Song of Songs, 8:1 says “O, that you were like my brother.” Our sages explain that this verse laments the loss of the close relationship we enjoyed with Hashem when our Sanctuary (Temple) was extant. This love was symbolized by the Keruvim, which had the likeness of two people lovingly facing each other. As our Parsha states, “the cherubim shall have their wings spread upwards… with their faces toward one another…” This represents the closeness and love that Hashem projected to us, as well as the closeness and love that we projected to Hashem. But alas the sanctuary was destroyed and the Keruvim are no longer visible; so how do we access that feeling of love from and to Hashem?

The Talmud teaches, “ever since the Temple was destroyed G-d can be accessed in the “four cubits of Halacha.” Meaning, that Torah study is the way that one can capture an element of that loving, face to face relationship with Hashem.
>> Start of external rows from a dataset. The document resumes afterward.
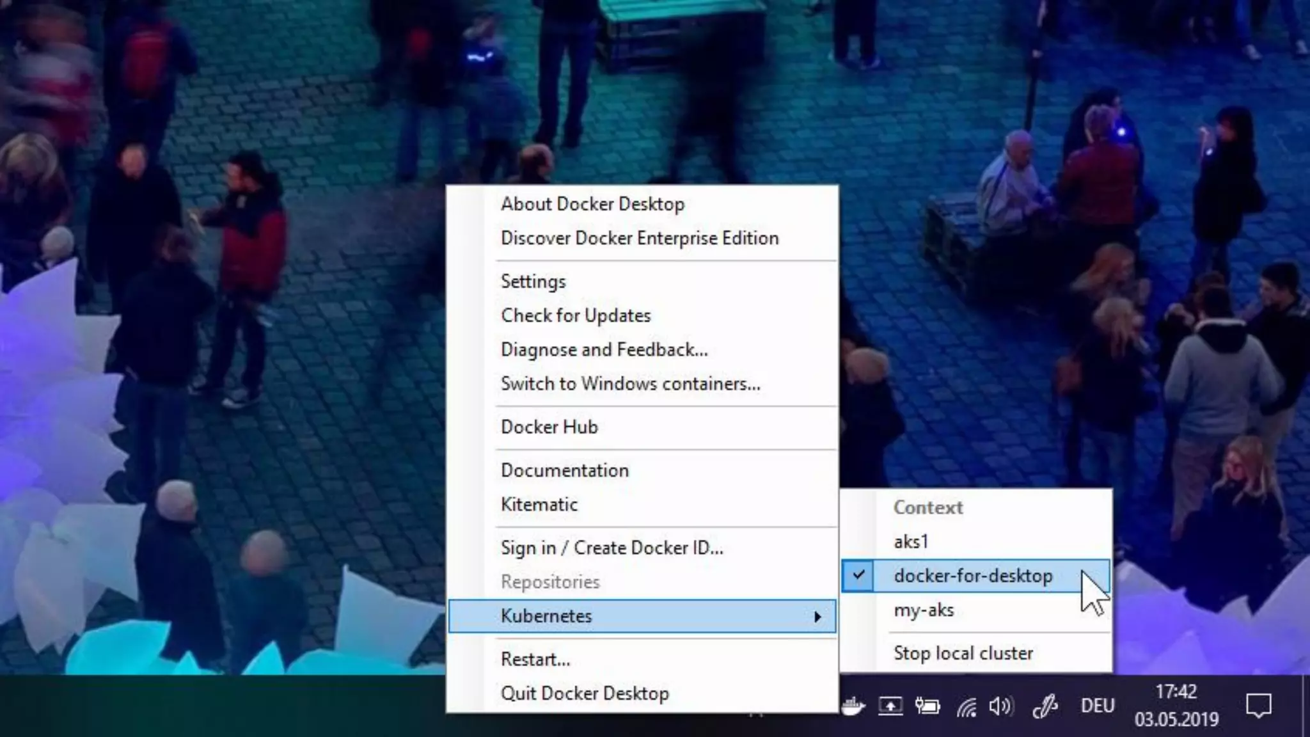Open the battery status tray icon

pyautogui.click(x=927, y=706)
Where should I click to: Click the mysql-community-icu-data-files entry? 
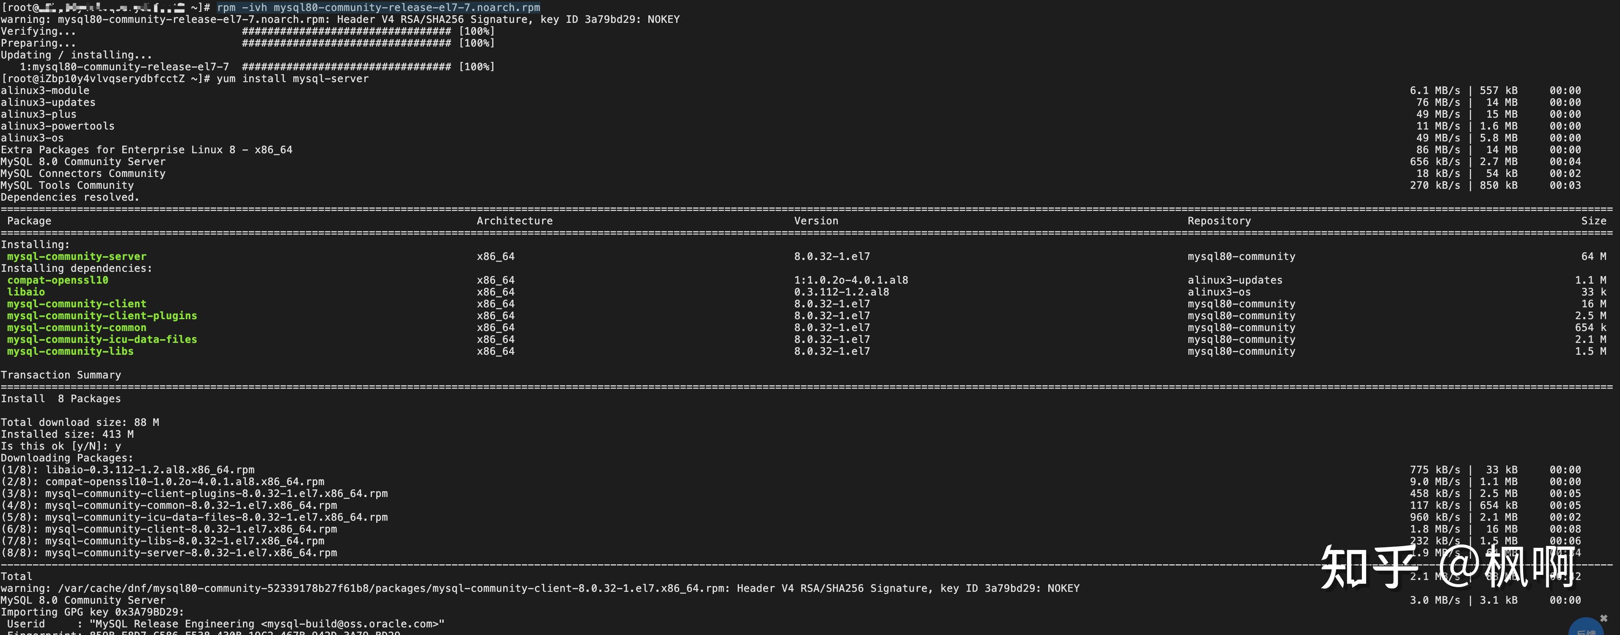click(101, 339)
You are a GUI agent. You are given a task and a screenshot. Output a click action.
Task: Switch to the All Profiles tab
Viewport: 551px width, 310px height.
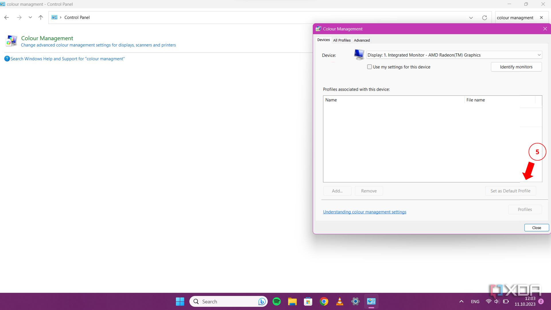[x=342, y=40]
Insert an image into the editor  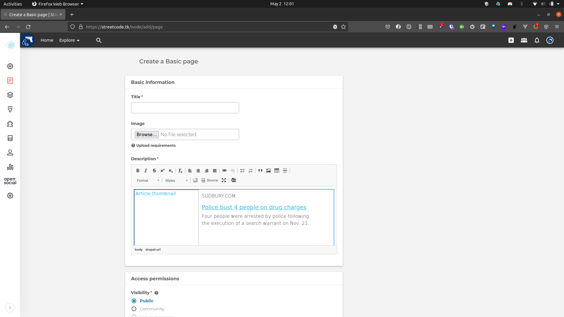tap(268, 171)
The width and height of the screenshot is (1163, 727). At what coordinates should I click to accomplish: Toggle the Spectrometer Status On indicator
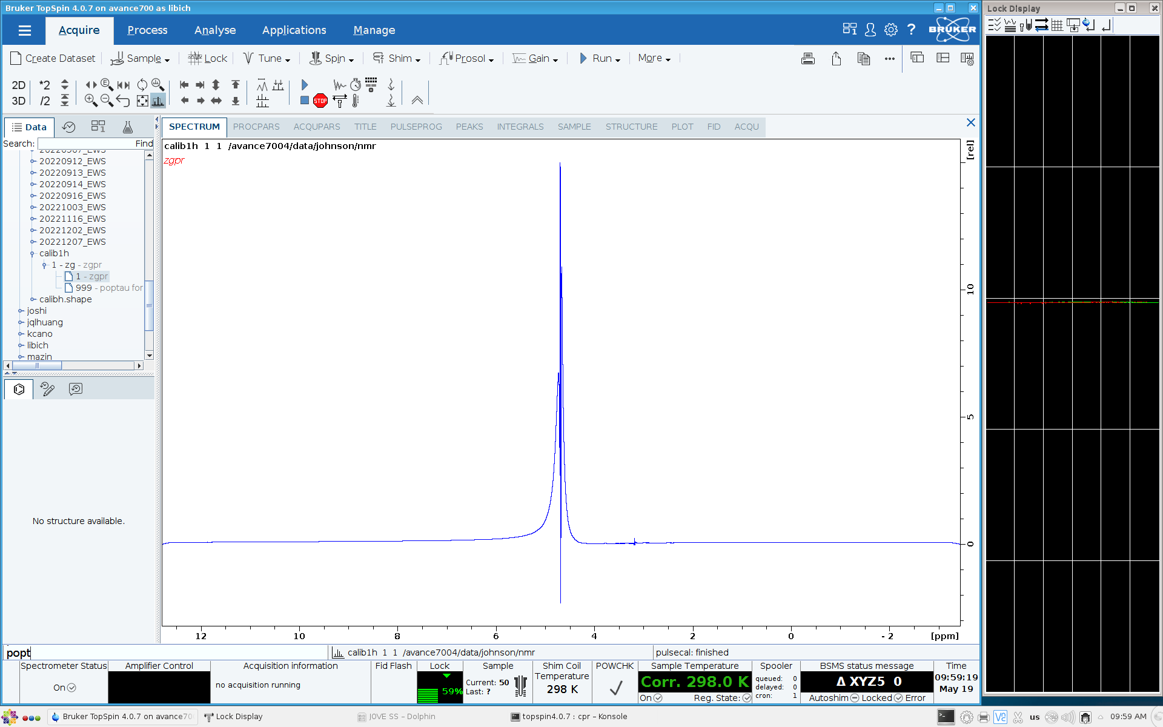point(71,688)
As Tanya (Ch. 5) explains, “Through Torah study a person can grasp and envelop the Divine Wisdom, whilst simultaneously being enveloped and grasped within It. This is a wonderful union, like which there is none other, and which has no parallel anywhere in the material world, whereby complete oneness and unity, from every side and angle, could be attained.” One can completely hug and envelop Hashem while being hugged and enveloped by Hashem at the same time. To put it in contemporary terms, Torah study is like Facetiming with G-d.
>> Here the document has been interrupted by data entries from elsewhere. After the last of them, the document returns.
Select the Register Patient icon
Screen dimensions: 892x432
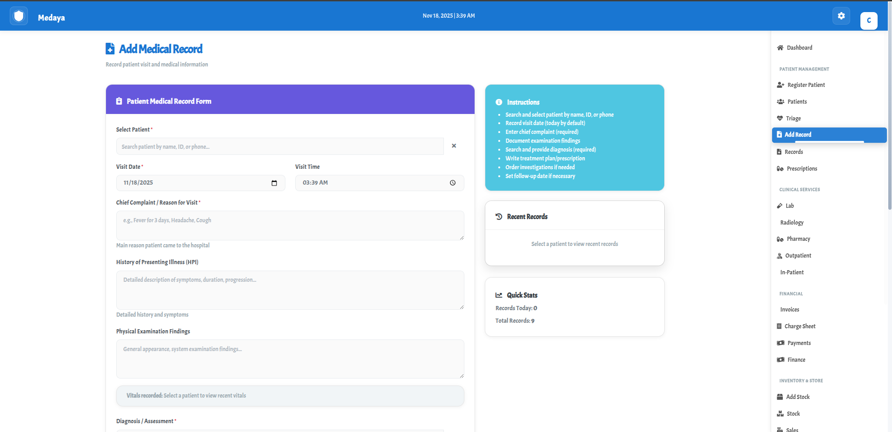tap(780, 85)
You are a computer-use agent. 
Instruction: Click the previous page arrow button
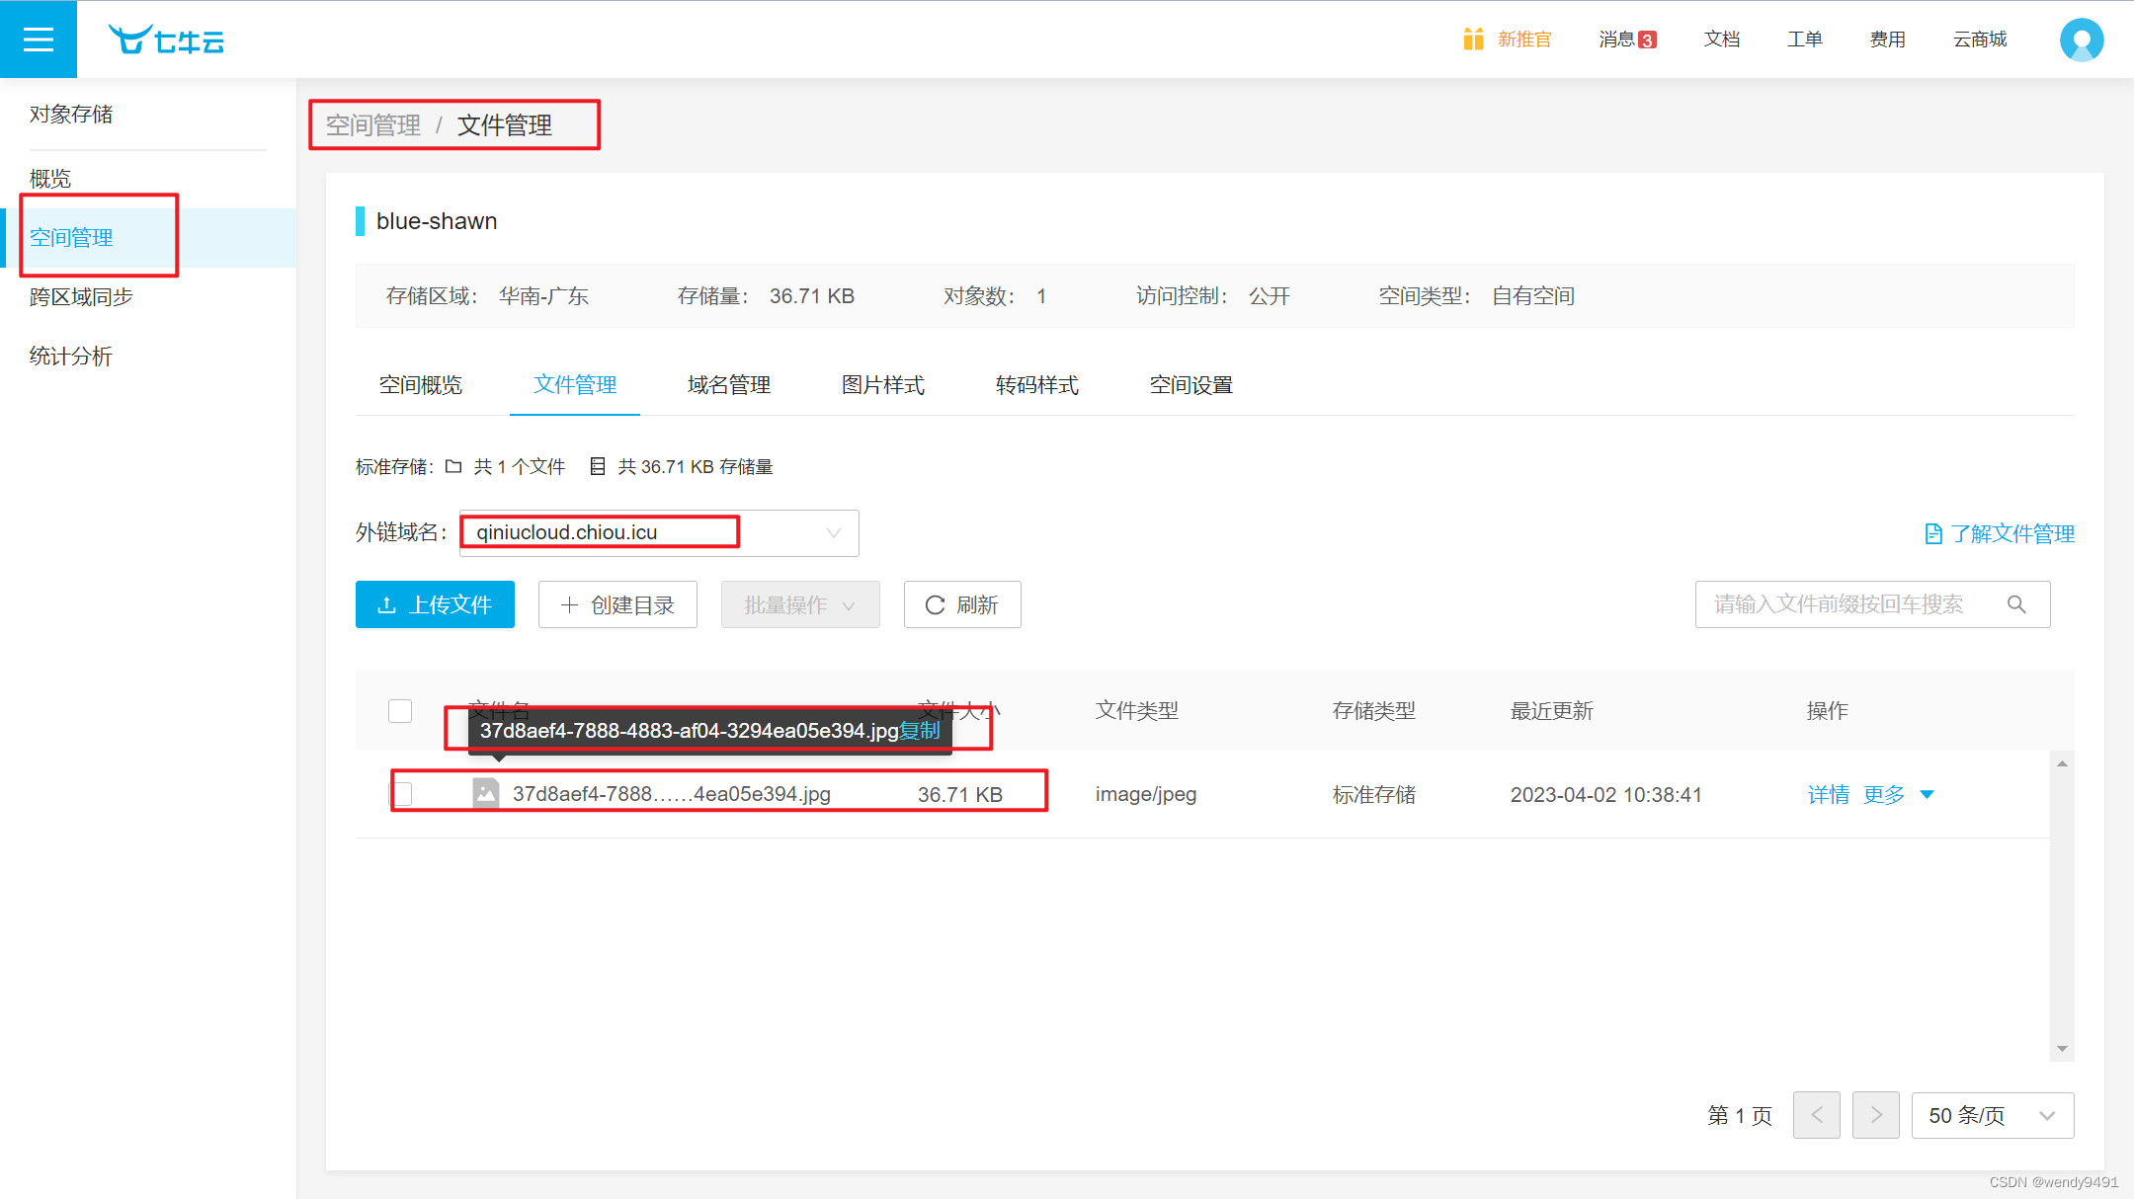coord(1816,1115)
One of the reasons that G-d’s love is expressed through Torah and vice-versa, is because Torah empowers us and gives us the means by which to introduce and reveal G-dliness and a G-dly purpose into our world, which appears to be so disparate from G-dliness. This is G-d’s purpose for all of creation. So He is heavily invested in its achievement, as should we be.

So the next time you are lamenting your inability to experience a closeness to Hashem the way they had it in the olden days… know that it is within your reach. Crack open a volume of Chumash, Talmud, Halacha, Midrash, or Chassidus and start Facetiming with G-d. Put some feeling into the experience, and you may just begin to feel the love.